Activity 1:
From the Easter Island passage, extract the part that begins with the words containing "For the uninitiated, Easter" and ends with "to good use.", copying it word for word.
Activity 2:
Extend the passage about Easter Island from the point where it stops.

For the uninitiated, Easter Island, or Rapa Nui, was put on the map by the iconic, massive, head statues (moai) that dot the landscape.

If you look at an actual map, look close. Easter is a miniscule island that was swallowed up by the vast Pacific, nearly 3,000 miles off the coast of Chile, to which it belongs.

How’d I end up here? Over the years, I’ve circumnavigated the globe reporting on just about everything—covering two wars, lots of drugs, robots, even the impact of human shit. The Vanguard team has investivated how we’re rapidly gnawing away at the planet, from ecstasy factories deep inside Asia’s rainforests, to Nigerian rebels taking control of the nation’s oil pipelines, to how global warming is rewriting the economy and political situation in Greenland. We've even taken a look at how people are putting human waste to good use.

But everywhere I’ve gone, I’ve seen the same thing: all of our actions take a toll on the environment—yes, including my flying. Easter Island seemed like it could provide a few lessons.

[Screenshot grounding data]
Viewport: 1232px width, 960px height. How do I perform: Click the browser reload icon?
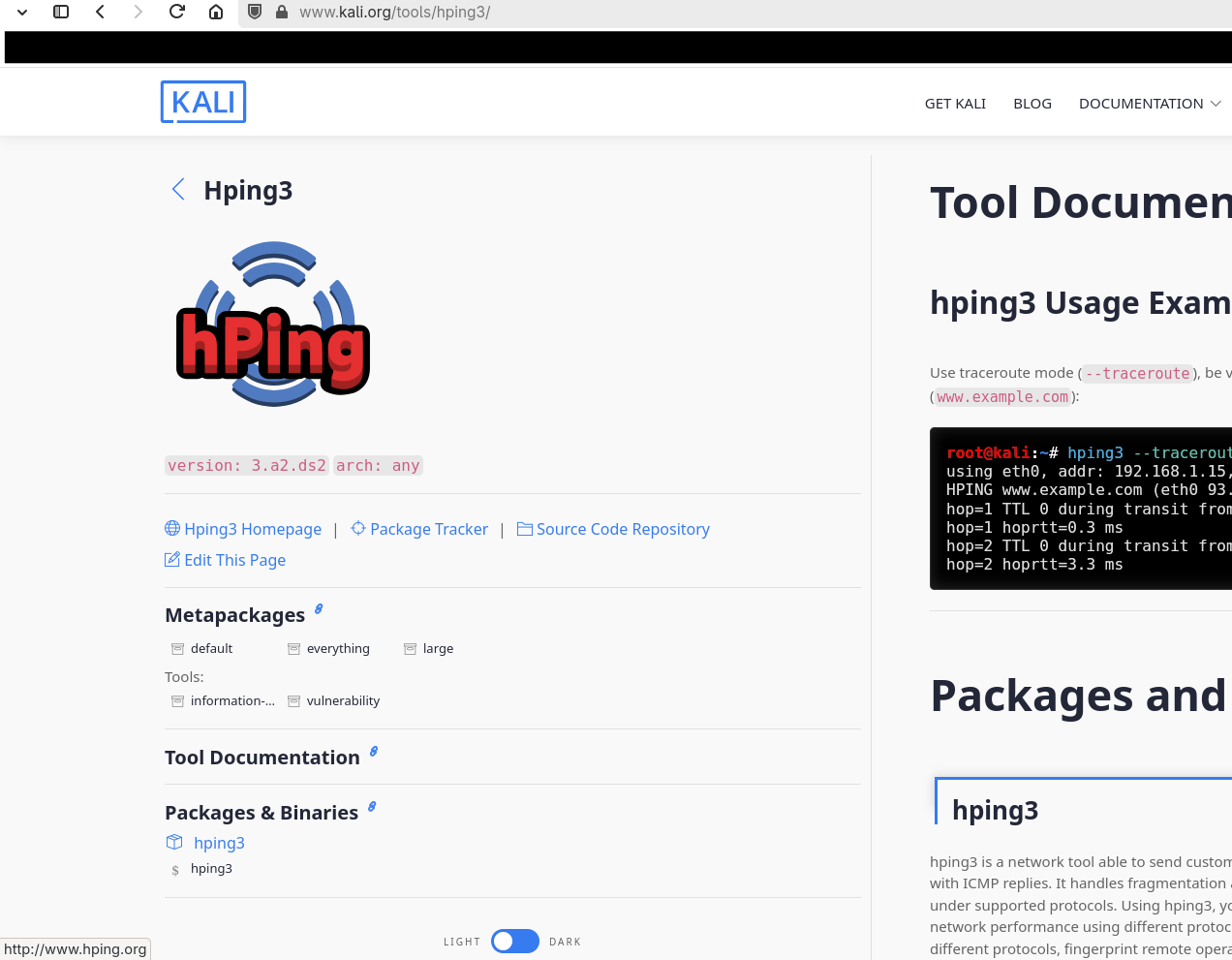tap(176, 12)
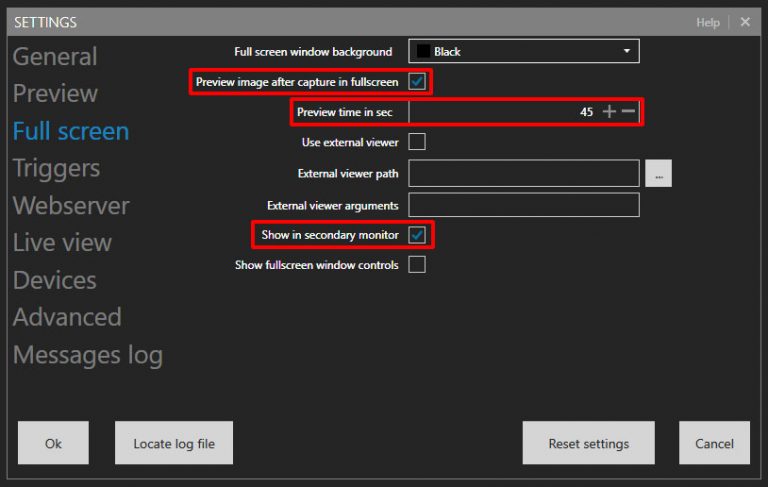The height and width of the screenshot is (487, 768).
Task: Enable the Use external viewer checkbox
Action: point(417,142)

Written answer 1:
For the uninitiated, Easter Island, or Rapa Nui, was put on the map by the iconic, massive, head statues (moai) that dot the landscape.

If you look at an actual map, look close. Easter is a miniscule island that was swallowed up by the vast Pacific, nearly 3,000 miles off the coast of Chile, to which it belongs.

How’d I end up here? Over the years, I’ve circumnavigated the globe reporting on just about everything—covering two wars, lots of drugs, robots, even the impact of human shit. The Vanguard team has investivated how we’re rapidly gnawing away at the planet, from ecstasy factories deep inside Asia’s rainforests, to Nigerian rebels taking control of the nation’s oil pipelines, to how global warming is rewriting the economy and political situation in Greenland. We've even taken a look at how people are putting human waste to good use.

Written answer 2:
Theory is, a few hundred years ago, Easter Island was inhabited by a couple thousand people of Polynesian descent, whose idol worshipping culture compelled every able-bodied man, woman, and child to get involved in the creation, and movement, of these colossal moai. The people, consumed by the need to carve these 10-14 ton busts from the island’s quarry, exhausted Easter’s resources in order to keep producing, and then transporting these statues across the small island.

As I reach the top of the peak, the results of their effort become clear. A wasteland lies sprawls out beneath my feet, like a forest flattened by a nuke. It’s a beautifully haunting sight to see, and worth the 30 hours of travel it took to get me here.

This once tropical paradise, virtually covered in jungle, was devoured inside out. The population grew beyond the number that the land and its natural resources could sustain, and the people ended up cutting down every single tree to transport the statues. The people basically killed and destroyed every life-giving resource—until they turned on and killed each other.

From atop the hill, my traveling companions and I gasp in awe as we approach the towering moai. These mysterious, magical figures staring back at us look worn and tired. Look in their eyes and you can see why. They were witness to the collapse of civilization.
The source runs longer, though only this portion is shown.